Given exercise A:
Answer these questions from the transcript of the conversation about PyCharm and Django, giving each answer on its own line with the same mark:
(i) By genericizing the callable, how many versions does the speaker say they can create instead of four?
(ii) What kind of system does the issue tracker have?
(iii) Which service is named as the example of having 300 config options?
Given exercise B: Return the part of the PyCharm and Django conversation transcript from "You sort of" up to and including "PyCharm for Django.", copied word for word.

==== Document extract

Oh, well, this is a callable that takes these parameters and returns this.
And in fact, it's got a generic variable because I'm using it different times.
And if I genericize it, I can create one version of this instead of four.
And all of a sudden, you've refactored your code because you spent a little bit of time
thinking about the types.
And it's like, ha-ha, that's a win.
I mean, it's a bit of a religion.
You sort of need to have the problem, spend the time, come to the solution.
and then you're proselytizing for it.
But it's hard to say
what percentage of Django people
that applies to.
Well, so I have a question for the...
Go ahead, Paul.
No, no.
I stomped on your segue there.
Go ahead.
Well, I was going to ask
for the two of you.
So there's so many features
in PyCharm for Django.
How do you think about
prioritizing them
and when do you readjust
the top three, top five, right?
Because I assume
the first question is well what kind of programmer are you are you a student are you a professional
um so i guess you know you keep adding features but you still can only hit someone with like three
to five killer features what is that process like um because i imagine that's a challenge
uh that's that is actually a big challenge but um for one thing we have an open issue tracker
so it's always possible for users that have some have a need for some feature to come up to us and
say hey i would like to have this and we always look at what our users want we uh talk to people
at conferences we try to find out what the workflows are uh try to think about how we can
actually enhance it not just by because maybe there is a better way that would be
that would include this feature in it but would actually deliver more so we have a voting system
in our issue tracker so that's that's basically it so we we talk to people we encourage people
to talk to us about what they want
and try to stay up to date with what's going on.
And how do you take stuff out, right?
Because you don't want to be, sorry to interrupt,
you don't want to be AWS with 300 config options, right?
And that's always the challenge is you keep adding stuff.
It's really hard to take something away.
But if you don't, then it's a bloated mess for a new person.
That's true.
I mean, this is indirect to anything.
I agree.
It's been a challenge for us,
and I would argue that it's still a challenge in some areas.
We still have some support for some things
that we would probably prefer to take out,
and I hope we would in the near future.

========
==== Supplied data

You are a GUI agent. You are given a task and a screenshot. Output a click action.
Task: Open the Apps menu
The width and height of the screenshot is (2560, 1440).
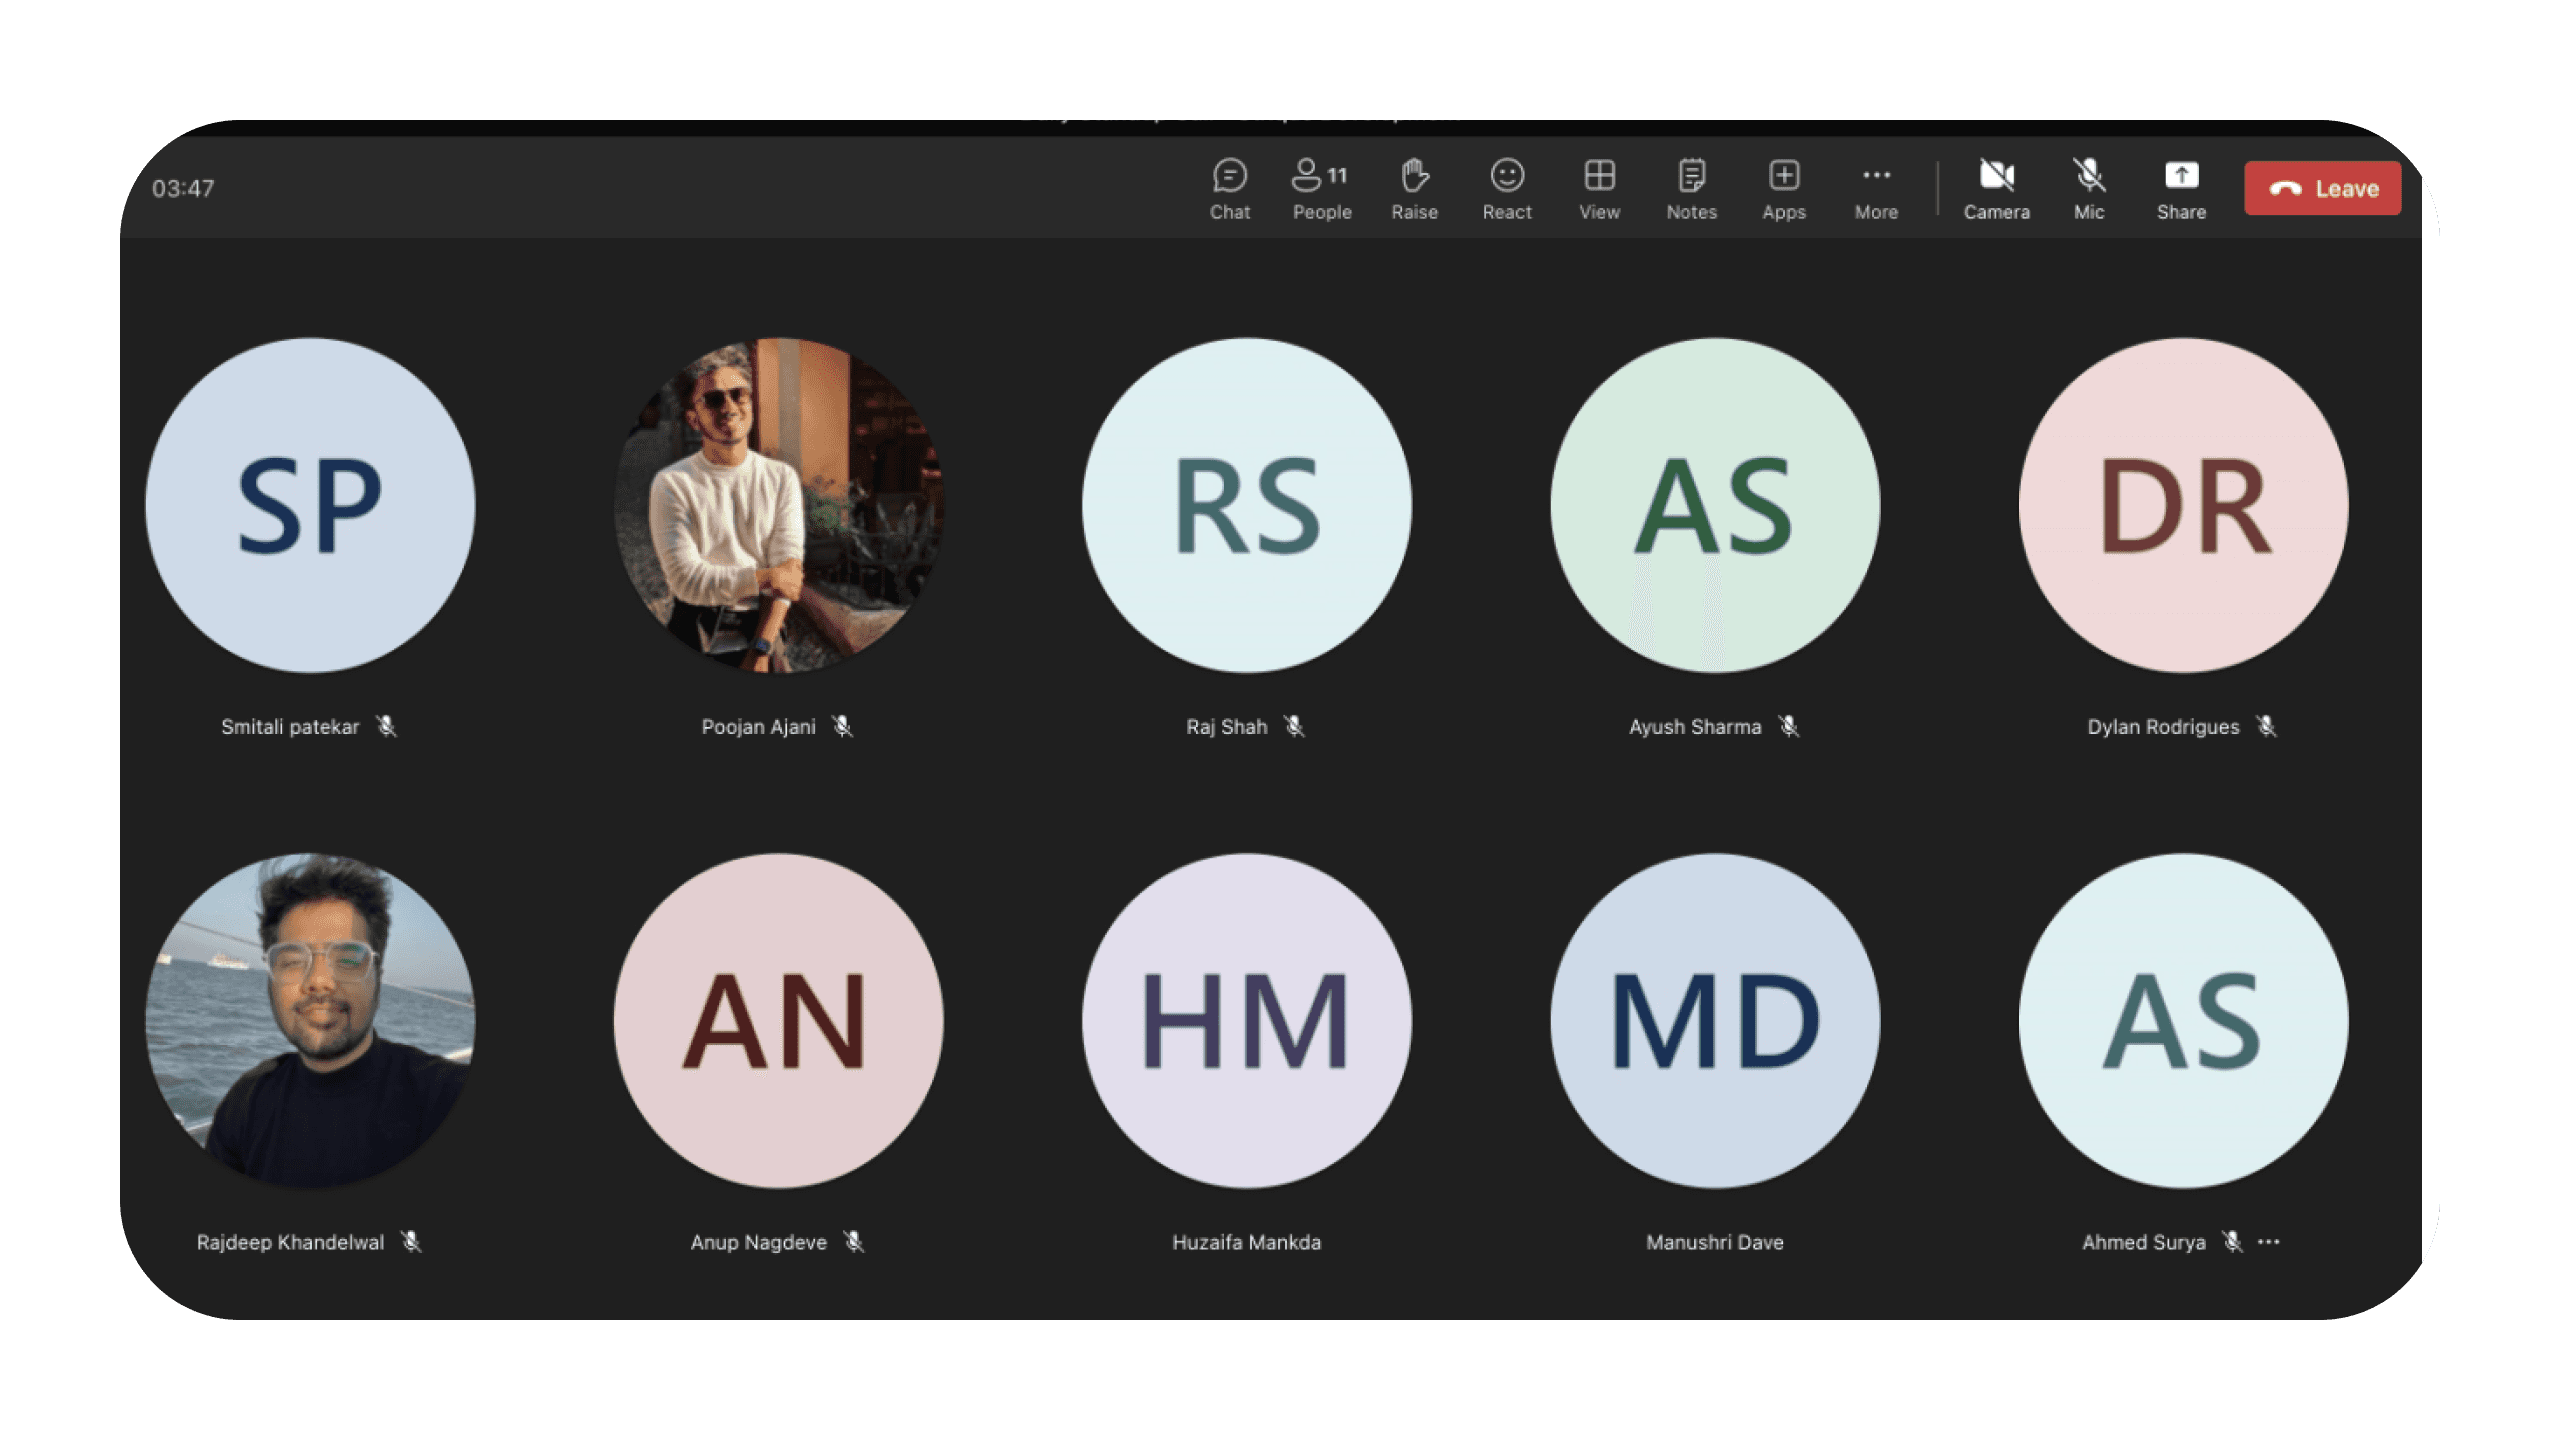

========

Full answer A:
(i) One.
(ii) A voting system.
(iii) AWS.

Full answer B:
You sort of need to have the problem, spend the time, come to the solution.
and then you're proselytizing for it.
But it's hard to say
what percentage of Django people
that applies to.
Well, so I have a question for the...
Go ahead, Paul.
No, no.
I stomped on your segue there.
Go ahead.
Well, I was going to ask
for the two of you.
So there's so many features
in PyCharm for Django.